Related
I am doing a text mining project that will analyze some speeches from the three remaining presidential candidates. I have completed POS tagging with OpenNLP and created a two column data frame with the results. I have added a variable, called pair. Here is a sample from the Clinton data frame:
V1 V2 pair
1 c( NN FALSE
2 "thank VBP FALSE
3 you PRP FALSE
4 so RB FALSE
5 much RB FALSE
6 . . FALSE
7 it PRP FALSE
8 is VBZ FALSE
9 wonderful JJ FALSE
10 to TO FALSE
11 be VB FALSE
12 here RB FALSE
13 and CC FALSE
14 see VB FALSE
15 so RB FALSE
16 many JJ FALSE
17 friends NNS FALSE
18 . . FALSE
19 ive JJ FALSE
20 spoken VBN FALSE
What I'm now trying to do is write a function that will iterate through the V2 POS column and evaluate it for specific pattern pairs. (These come from Turney's PMI article.) I'm not yet very knowledgeable when it comes to writing functions, so I'm certain I've done it wrong, but here is what I've got so far.
pairs <- function(x){
JJ <- "JJ" #adjectives
N <- "N[A-Z]" #any noun form
R <- "R[A-Z]" #any adverb form
V <- "V[A-Z]" #any verb form
for(i in 1:(length)(x) {
if(x == J && x+1 == N) { #i.e., if the first word = J and the next = N
pair[i] <- "JJ|NN" #insert this into the 'pair' variable
} else if (x == R && x+1 == J && x+2 != N) {
pair[i] <- "RB|JJ"
} else if (x == J && x+1 == J && x+2 != N) {
pair[i] <- "JJ|JJ"
} else if (x == N && x+1 == J && x+2 != N) {
pair[i] <- "NN|JJ"
} else if (x == R && x+1 == V) {
pair[i] <- "RB|VB"
} else {
pair[i] <- "FALSE"
}
}
}
# Run the function
cl.df.pairs <- pairs(cl.df$V2)
There are a number of (truly embarrassing) issues. First, when I try to run the function code, I get two Error: unexpected '}' in " }" errors at the end. I can't figure out why, because they match opening "{". I'm assuming it's because R is expecting something else to be there.
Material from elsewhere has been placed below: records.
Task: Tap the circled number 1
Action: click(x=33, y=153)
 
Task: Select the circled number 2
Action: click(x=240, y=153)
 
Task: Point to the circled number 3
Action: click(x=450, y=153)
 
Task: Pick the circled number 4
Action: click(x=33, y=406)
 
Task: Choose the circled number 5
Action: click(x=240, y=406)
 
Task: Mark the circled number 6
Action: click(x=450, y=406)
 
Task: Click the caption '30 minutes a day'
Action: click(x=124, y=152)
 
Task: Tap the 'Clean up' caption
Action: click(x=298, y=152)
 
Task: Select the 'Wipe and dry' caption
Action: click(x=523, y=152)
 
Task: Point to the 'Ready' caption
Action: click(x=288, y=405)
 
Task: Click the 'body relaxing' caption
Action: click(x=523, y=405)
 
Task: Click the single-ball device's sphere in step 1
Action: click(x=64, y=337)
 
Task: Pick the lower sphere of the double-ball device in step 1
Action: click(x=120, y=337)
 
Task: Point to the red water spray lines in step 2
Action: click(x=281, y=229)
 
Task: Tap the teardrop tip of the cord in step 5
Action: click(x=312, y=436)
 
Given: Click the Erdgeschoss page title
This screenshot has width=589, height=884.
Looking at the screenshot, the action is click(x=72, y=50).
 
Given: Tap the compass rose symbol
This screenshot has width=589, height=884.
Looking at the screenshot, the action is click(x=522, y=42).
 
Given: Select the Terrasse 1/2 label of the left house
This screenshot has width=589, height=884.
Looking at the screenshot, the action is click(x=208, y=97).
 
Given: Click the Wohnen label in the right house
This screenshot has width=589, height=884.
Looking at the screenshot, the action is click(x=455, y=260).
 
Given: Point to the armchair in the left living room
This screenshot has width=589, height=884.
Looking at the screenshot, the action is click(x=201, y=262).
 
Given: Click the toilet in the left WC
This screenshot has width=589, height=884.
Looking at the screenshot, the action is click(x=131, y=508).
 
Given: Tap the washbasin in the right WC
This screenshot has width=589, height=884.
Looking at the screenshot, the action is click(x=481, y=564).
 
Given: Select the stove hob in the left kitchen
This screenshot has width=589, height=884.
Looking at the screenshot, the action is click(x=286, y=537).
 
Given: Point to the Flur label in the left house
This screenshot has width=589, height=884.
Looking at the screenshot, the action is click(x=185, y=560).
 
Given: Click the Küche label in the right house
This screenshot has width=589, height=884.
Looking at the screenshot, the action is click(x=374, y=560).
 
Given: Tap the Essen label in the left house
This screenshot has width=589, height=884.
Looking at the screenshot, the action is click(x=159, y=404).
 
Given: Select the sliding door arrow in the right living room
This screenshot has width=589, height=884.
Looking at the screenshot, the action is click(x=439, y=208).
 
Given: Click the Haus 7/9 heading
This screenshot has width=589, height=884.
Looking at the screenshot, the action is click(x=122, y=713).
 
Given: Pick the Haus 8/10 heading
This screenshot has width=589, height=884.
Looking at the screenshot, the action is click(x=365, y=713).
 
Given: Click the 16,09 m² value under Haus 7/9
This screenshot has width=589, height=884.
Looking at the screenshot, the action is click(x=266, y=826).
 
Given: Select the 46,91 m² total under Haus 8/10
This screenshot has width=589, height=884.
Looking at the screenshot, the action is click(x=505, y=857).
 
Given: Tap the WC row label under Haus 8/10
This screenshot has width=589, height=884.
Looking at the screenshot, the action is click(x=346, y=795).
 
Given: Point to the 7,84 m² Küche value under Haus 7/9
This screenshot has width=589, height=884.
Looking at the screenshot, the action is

Also, and more importantly, this function won't exactly get me what I want, which is to extract the word pairs that match a pattern and then the pattern that they match. I honestly have no idea how to do that.
Then I need to figure out how to evaluate the semantic orientation of each word combo by comparing the phrases to the pos/neg lexical data sets that I have, but that's a whole other issue. I have the formula from the article, which I'm hoping will point me in the right direction.
I have looked all over and can't find a comparable function in any of the NLP packages, such as OpenNLP, RTextTools, etc. I HAVE looked at other SO questions/answers, like this one and this one, but they haven't worked for me when I've tried to adapt them. I'm fairly certain I'm missing something obvious here, so would appreciate any advice.
EDIT:
Here is the first 20 lines of the Sanders data frame.
head(sa.POS.df, 20)
V1 V2
1 the DT
2 american JJ
3 people NNS
4 are VBP
5 catching VBG
6 on RB
7 . .
8 they PRP
9 understand VBP
10 that IN
11 something NN
12 is VBZ
13 profoundly RB
14 wrong JJ
15 when WRB
16 , ,
17 in IN
18 our PRP$
19 country NN
20 today NN
And I've written the following function:
pairs <- function(x, y) {
require(gsubfn)
J <- "JJ" #adjectives
N <- "N[A-Z]" #any noun form
R <- "R[A-Z]" #any adverb form
V <- "V[A-Z]" #any verb form
for(i in 1:(length(x))) {
ngram <- c(x[[i]], x[[i+1]])
# the ngram consists of the word on line `i` and the word below line `i`
}
strapply(y[i], "(J)\n(N)", FUN = paste(ngram, sep = " "), simplify = TRUE)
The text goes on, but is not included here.